If the chance to be hit increases the expected damage to offset the damage reduction from raging, it's a wash and doesn't need a change.
* This is a simplification that ignores crits. It's really (chance to hit - chance to crit) * (average damage) + (chance to crit) * (average crit damage).
The major problem with the (optional) AD&D presentation of critical hits was that, for a character who can only be hit on a 20, every single hit that got through was a critical hit. They fixed this in 3E, with the confirmation roll, but somehow forgot about the original problem when they got around to designing 5E.In other words, although they will be missed by the majority of attacks, a lucky round on the part of the DM can easily put them down.
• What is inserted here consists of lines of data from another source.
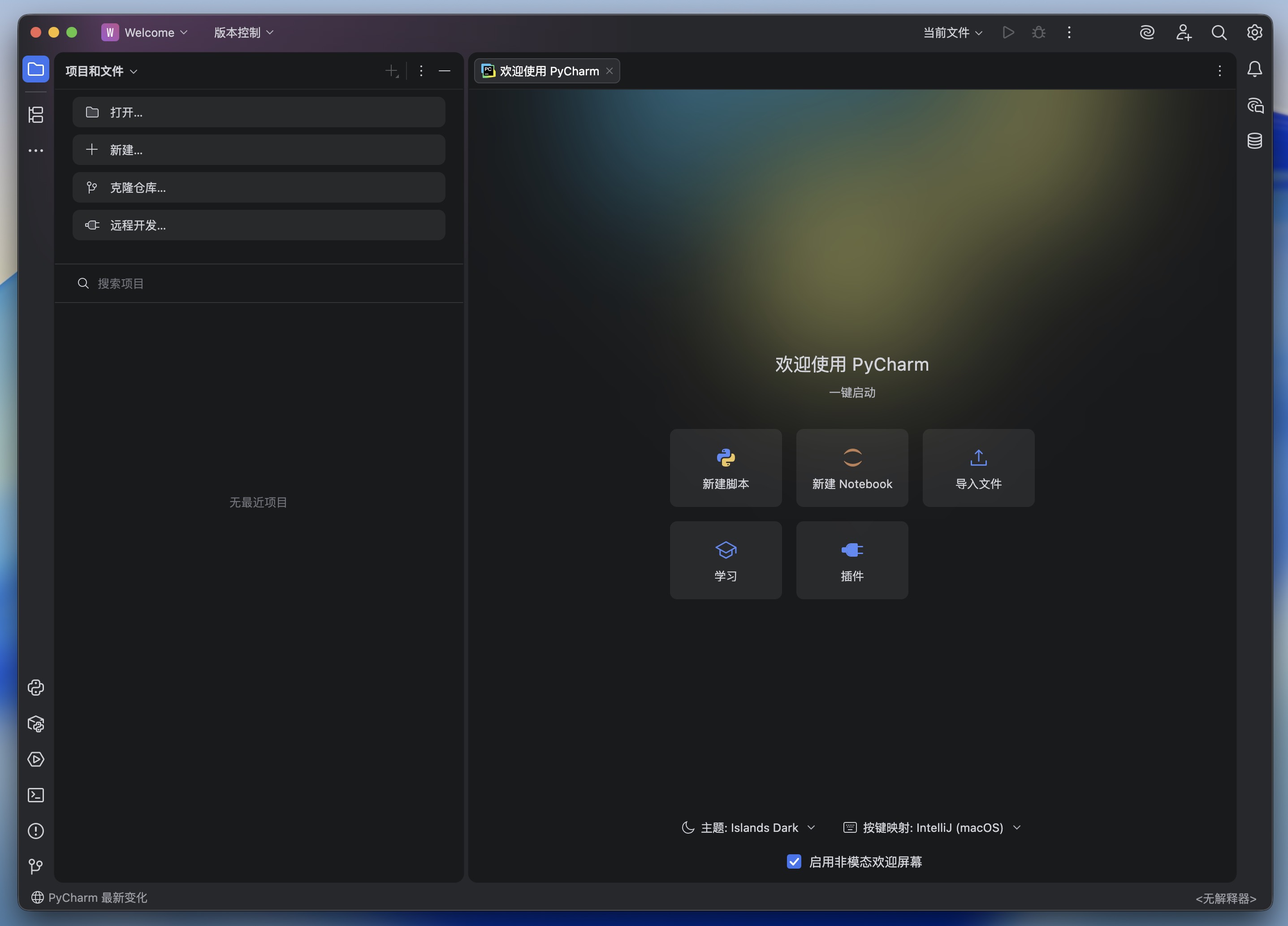Open the AI Chat icon on right sidebar

(x=1254, y=105)
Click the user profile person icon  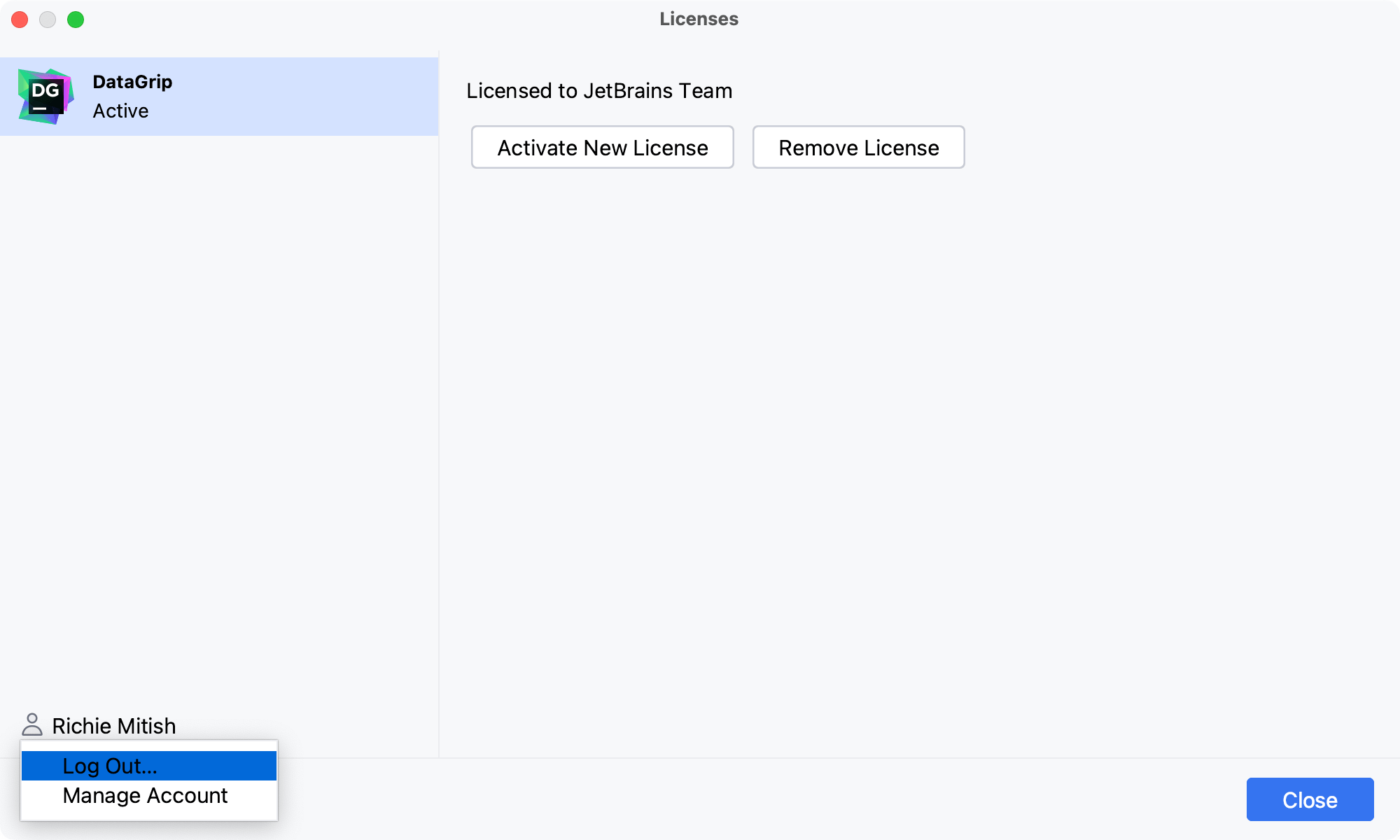tap(32, 725)
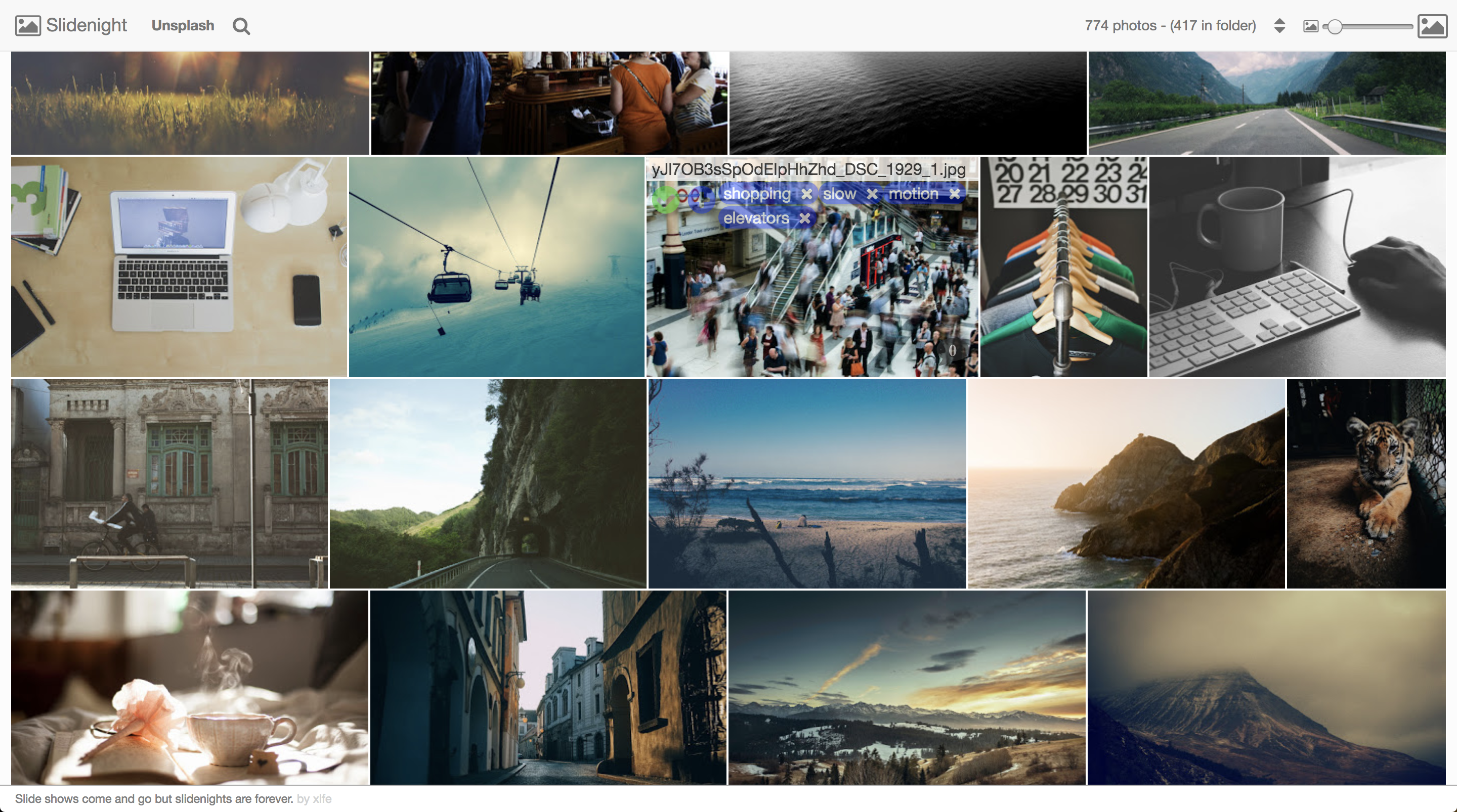Remove the shopping tag
The height and width of the screenshot is (812, 1457).
(806, 194)
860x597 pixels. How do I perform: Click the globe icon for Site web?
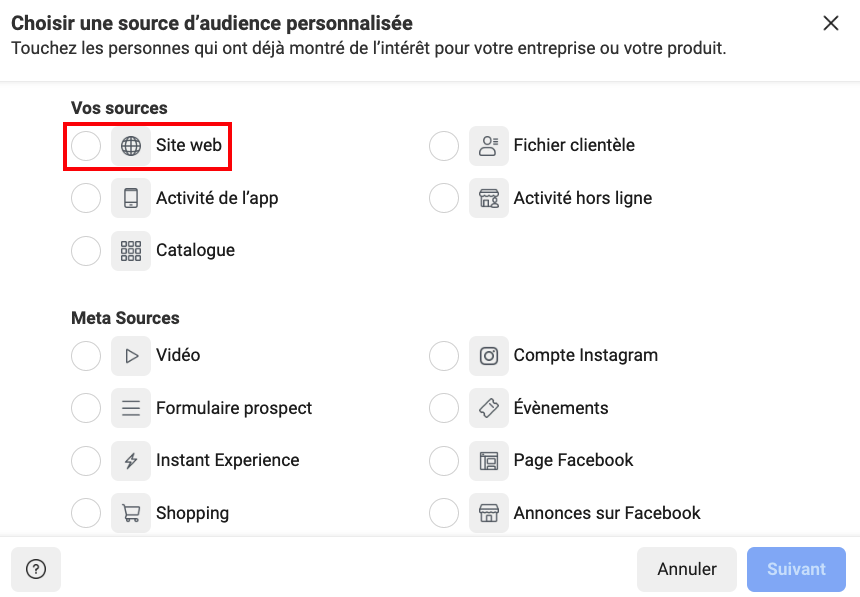click(x=131, y=146)
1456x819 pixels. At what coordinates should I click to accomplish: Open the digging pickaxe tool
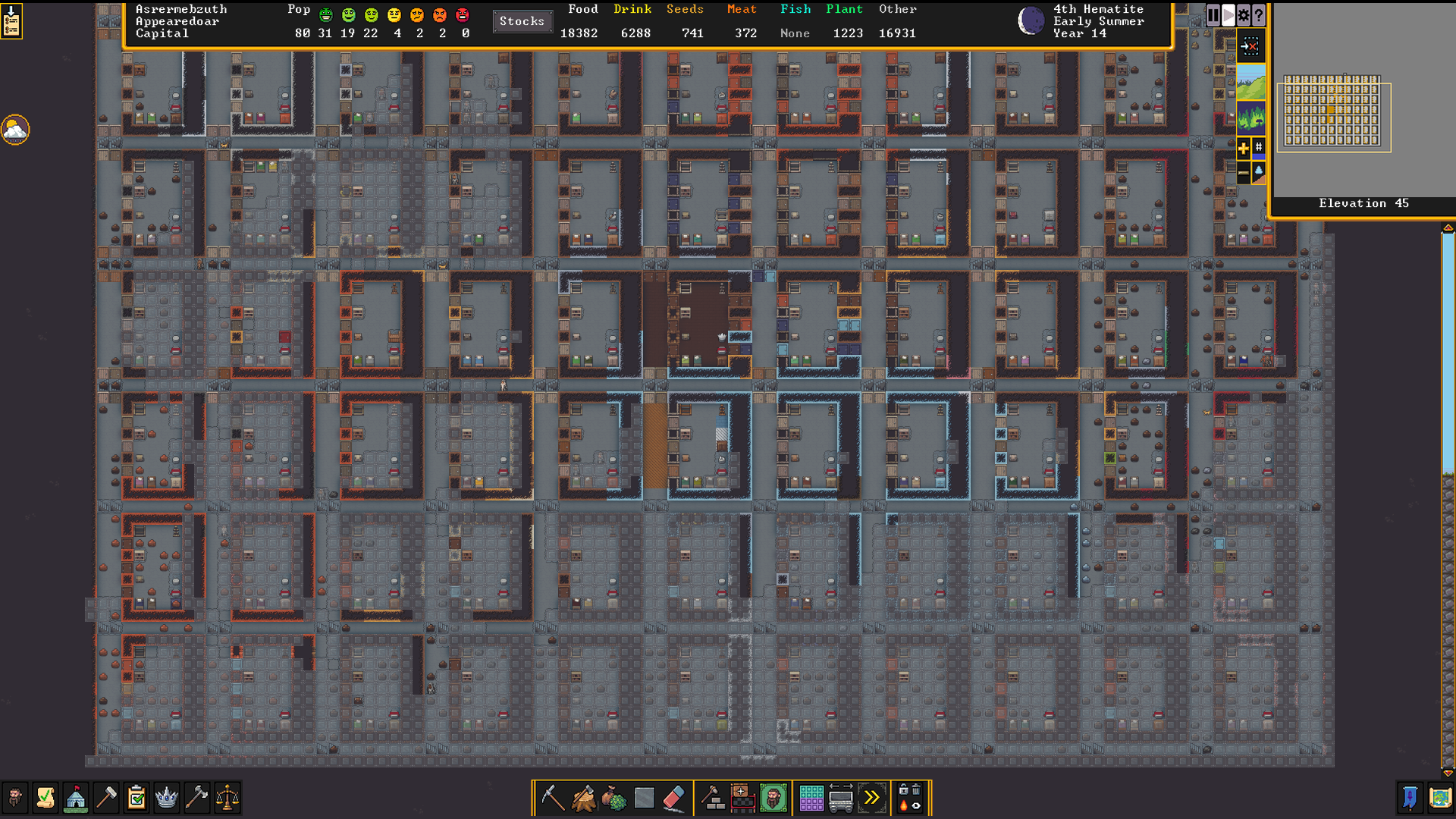coord(552,798)
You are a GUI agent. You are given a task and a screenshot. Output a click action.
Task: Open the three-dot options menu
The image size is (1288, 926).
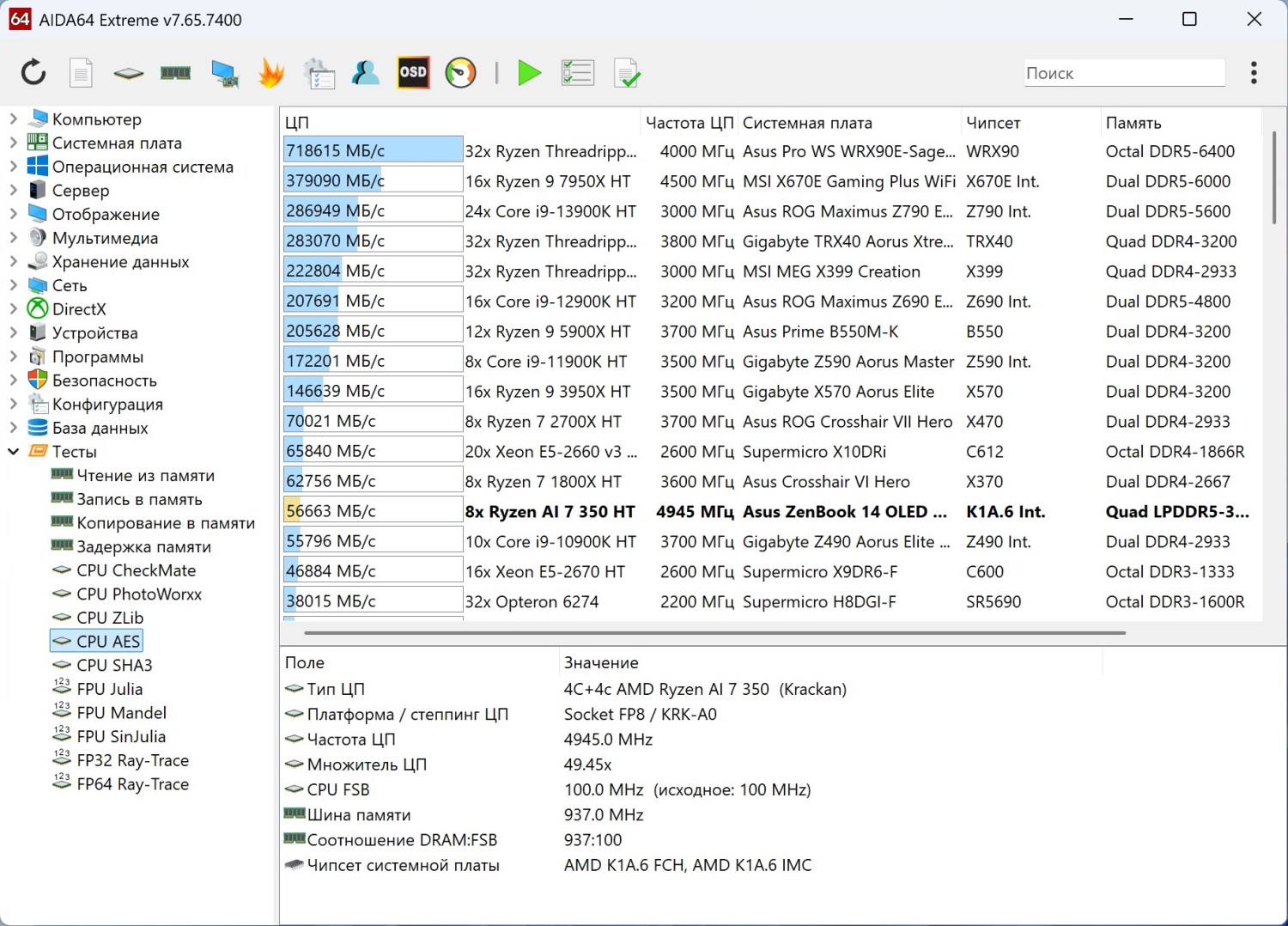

Barbarians on the other hand, take damage more frequently, but are less susceptible to a lucky round because they take less damage per hit.
Bounded Accuracy presumably renders it unlikely you'd have only-hit-on-20 attacks. IIRC, 5e crits don't happen on a 20 when you only hit on a natural 20, but I could be thinking of one of the playtest packets...The major problem with the (optional) AD&D presentation of critical hits was that, for a character who can only be hit on a 20, every single hit that got through was a critical hit. They fixed this in 3E, with the confirmation roll, but somehow forgot about the original problem when they got around to designing 5E.